When an article is peer-reviewed, the article is examined by scholars who are experts on the article's topic.The reviewers check the article for accuracy and determine the signifigance it has to the field of study. Based on their assessment, reviewers can accept a scholar's article for publication in a scholarly journal, return it to the scholar for editing, or reject the article.

How to Tell if Something is Peer-Reviewed

Peer-Reviewed Journals, also known as referreed journals, are all scholarly, but go through the extra process of review as described above.

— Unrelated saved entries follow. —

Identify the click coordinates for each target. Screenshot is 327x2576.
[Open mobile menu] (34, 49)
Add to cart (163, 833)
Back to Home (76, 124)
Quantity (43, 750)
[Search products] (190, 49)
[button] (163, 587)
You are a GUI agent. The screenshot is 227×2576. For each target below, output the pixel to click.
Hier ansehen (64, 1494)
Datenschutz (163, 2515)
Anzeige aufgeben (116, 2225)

So how do you know that it is peer-reviewed?  Try the following ways to verify:

  1. Fox Hunt and most databases offer ways to limit to just peer-reviewed journals.  Turn this limit on and if your article stays in the result list then it is peer-reviewed.
  2. Examine the article record, oftentimes it is listed on the page of information about the article.
  3. Click on the name of the journal (not the database name ex: ProQuest, EbscoHost, ScienceDirect, etc,) and look for information about the journal.  Usually in the description of the journal, the publisher will indicate if it is peer-reviewed or not.

What is the Peer Review Process? Part of the What is a Scholarly Journal?

Peer-Reviewed journals are scholarly journals, but not all scholarly journals undergo peer-review before publication.